Alec Ryder did everything, his sole purpose from what was being portrayed, is his wife. Saved his kid cause of his wife(didnt want her to be unhappy), transferred SAM to kid cause of his wife(so even if Cora is standing beside him, he would still have transferred SAM to his kid cause he kept his wife in cryo and this secret needs to eventually be passed down to one of his kids. In fact he join the andromeda initiative cause of his wife... Reminds me a little of Liara when she's obsessed lol. No wonder they are friends.
- Anonymous9 years ago
@PandaTar wrote:
@Kaddris wrote:
Nevertheless, it seems to stretch things a bit that 'because daddy said so' is enough reason to get the entire Andromeda initiative leadership to risk their few resources on someone with basically no field experience.Apparently, it was on the whim of necessity, the fact that he was close to his son. Would SAM be able to be transferred suddenly to Cora even when she was not there? Was there more to it than just a whim of fatherly love?
How was it necessary? Alec wasn't dying. His helmet wasn't cracked. He could just have easily stood there and not saved Sara, he did it because he loved his kid and couldn't stand by and watch them die.
Also if you listen to the dialogue - the ryder family SAM is different to the others. It intergrates more completely with its host. Transfering that SAM to someone else would likely kill Sara/Scott if you listen to Lexi's dialogue. That SAM was designed to try and cure Ellen.
What SAM does is provide pretty much everything, including the seperate combat profiles which allows the pathfinder to be more efficient in combat. It translates. It reads alien dialect, cracks encryptions, tracks signals and a whole bunch of other useful stuff on the field, far quicker than a person could.
As for Pathfinder training.. experience, combat, leadership, first contact, all of that training would have been included in Pathfinder training. They also would have been trained in recognizing worlds that are surviable, not golden worlds but any kind of environment and with SAMs help finding the best outpost locations.
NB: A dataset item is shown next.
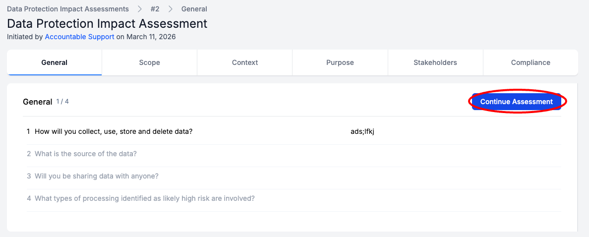Open the Compliance tab
589x237 pixels.
pos(530,62)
The Asari pathfinder was a well known and respected commando. Alec Ryder was N7 trained, the salarian Pathfinder would have been special forces trained although i don't think they specified - she was clearly very capable.
I dunno abot Scott but Sara had done little more than crawl around Prothean ruins as a peacekeeper / protector so she had some combat experience but clearly nothing like Alec. Cora with her Asari commando training tbh should have been more visibly ahead of the Ryders in combat skills.
- 9 years ago
You're right about the human SAM being an upgraded version. We know that it's upgraded, but there's very little reason why anyone else in Andromeda would automatically buy that and not see a young Ryder promoted decades too soon to the Executive level of galactic exploration. Even if others are told or have the intellectual knowledge, they're still ordinary characters who wouldn't necessarily get that rules were broken to develop a sentient AI of uncertain and unquantifiable ability.
I think the problem could mostly be solved in the early storyline, involving a few key individuals on the Nexus who would be aware of the human SAM's advanced status and thus be more naturally inclined to support him, despite his other apparently short personal resume.